The numerical implementation followed the algorithm of Uhlig (2005), and is presented in more detail in the appendix. To obtain posterior distribution of impulse response functions and other derived statistics, I drew jointly from the posterior of VAR coefficients, variance-covariance matrix and the subspace of potential candidates for shock vectors. The VAR prior was a normal-Wishart distribution parameterized by the OLS estimates. The posterior distribution is constituted by drawings that fulfilled the sign restrictions. For a more detailed description see the appendix or the referred paper.

The following section summarizes what we can learn by investigating impulse responses (IRFs) to structural shocks⁹. During the discussion I rely on median estimates and confidence bands obtained by connecting the corresponding percentile values of the posterior distribution for each period. Since there are some arguments that these statistics might not be the best way to present the results, in the appendix I present other reporting techniques as well. There, I conclude that the main findings of the paper are not due to an improper way of statistical reporting.

The first general observation is that in most cases the effect on industrial output and consumer prices was not significantly different from zero¹⁰. This means that the middle 95% of the IRF posterior distribution contains the x-axis in most cases. There might be several explanations for that. First, the effects may be indeed small. Second, our data may contain a considerable amount of noise. Third, there may be important structural breaks in the data-generating processes. And finally, our identification may be too loose to capture the structural shocks precisely, so the IRFs may show the mixed effect of several different shocks.

Another important observation is that the point estimates for the three CEE countries are fairly similar. Since results for the control group differ significantly, this is probably not an artifact of the estimation method, but rather an evidence for common features of the transition economies.
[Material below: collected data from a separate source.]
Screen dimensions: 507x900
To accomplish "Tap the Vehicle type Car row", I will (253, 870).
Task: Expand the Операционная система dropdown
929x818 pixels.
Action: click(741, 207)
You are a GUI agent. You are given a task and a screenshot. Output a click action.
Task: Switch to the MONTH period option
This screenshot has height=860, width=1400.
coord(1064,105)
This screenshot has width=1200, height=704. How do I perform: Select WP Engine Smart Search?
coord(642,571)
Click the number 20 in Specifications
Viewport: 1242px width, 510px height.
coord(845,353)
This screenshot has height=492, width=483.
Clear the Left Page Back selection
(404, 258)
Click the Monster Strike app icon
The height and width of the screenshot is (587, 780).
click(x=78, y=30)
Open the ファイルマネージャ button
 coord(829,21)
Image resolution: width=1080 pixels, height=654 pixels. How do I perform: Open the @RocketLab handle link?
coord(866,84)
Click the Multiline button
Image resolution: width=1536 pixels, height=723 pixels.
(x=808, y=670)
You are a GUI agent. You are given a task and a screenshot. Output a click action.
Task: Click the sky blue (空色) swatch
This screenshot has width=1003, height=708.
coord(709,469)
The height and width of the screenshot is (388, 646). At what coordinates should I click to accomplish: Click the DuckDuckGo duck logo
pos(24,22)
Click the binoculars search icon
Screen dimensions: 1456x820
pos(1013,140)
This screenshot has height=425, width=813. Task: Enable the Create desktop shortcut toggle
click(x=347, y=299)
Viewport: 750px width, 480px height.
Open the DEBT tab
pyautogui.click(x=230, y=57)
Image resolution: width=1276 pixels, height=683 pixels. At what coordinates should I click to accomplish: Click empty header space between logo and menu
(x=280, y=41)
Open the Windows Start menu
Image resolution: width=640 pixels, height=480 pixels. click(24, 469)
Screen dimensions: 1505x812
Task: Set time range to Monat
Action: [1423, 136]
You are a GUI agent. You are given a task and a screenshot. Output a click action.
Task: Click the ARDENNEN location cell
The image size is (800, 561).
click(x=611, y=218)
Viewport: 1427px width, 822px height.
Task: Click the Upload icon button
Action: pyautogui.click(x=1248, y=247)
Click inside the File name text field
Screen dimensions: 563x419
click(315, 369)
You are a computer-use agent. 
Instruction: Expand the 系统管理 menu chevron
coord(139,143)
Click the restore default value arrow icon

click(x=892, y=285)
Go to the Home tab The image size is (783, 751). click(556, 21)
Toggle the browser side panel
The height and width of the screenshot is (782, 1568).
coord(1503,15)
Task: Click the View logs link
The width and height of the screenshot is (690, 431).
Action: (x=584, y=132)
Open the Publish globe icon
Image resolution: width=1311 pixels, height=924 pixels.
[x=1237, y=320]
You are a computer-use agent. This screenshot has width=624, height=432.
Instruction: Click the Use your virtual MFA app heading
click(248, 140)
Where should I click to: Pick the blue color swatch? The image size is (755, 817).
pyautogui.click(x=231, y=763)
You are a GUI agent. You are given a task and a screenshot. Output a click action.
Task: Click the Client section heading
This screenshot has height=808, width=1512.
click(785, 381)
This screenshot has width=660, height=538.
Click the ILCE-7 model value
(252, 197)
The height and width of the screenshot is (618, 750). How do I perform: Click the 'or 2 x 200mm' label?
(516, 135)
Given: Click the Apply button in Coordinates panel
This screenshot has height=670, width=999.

An additional important feature of our results is that the exchange rate responses to monetary policy shocks do not significantly suffer from the so-called delayed overshooting phenomenon. Tipically, the literature reports that monetary contraction leads to a prolonged appreciation of the currency. This contradicts to the prediction of the model proposed by Dornbusch (1976), in which the appreciation takes place immediately, followed by gradual depreciation to the new equilibrium level. Delayed overshooting violates the UIP condition, as for several periods there is a predictable excess return in the home currency¹¹. Although there exist theoretical models explaining the delayed response of the exchange rate, this remains an unpleasant feature of empirical estimates¹². Our impulse responses, however, exhibit only a temporary deviation from the UIP, as the maximum exchange rate response is reached within six months in each country. This may be an indication that our identifying restrictions are more capable to capture the characteristics of monetary policy shocks than those typically used in the literature. Scholl and Uhlig (2005) also find that proper identification can mitigate the delayed overshooting puzzle.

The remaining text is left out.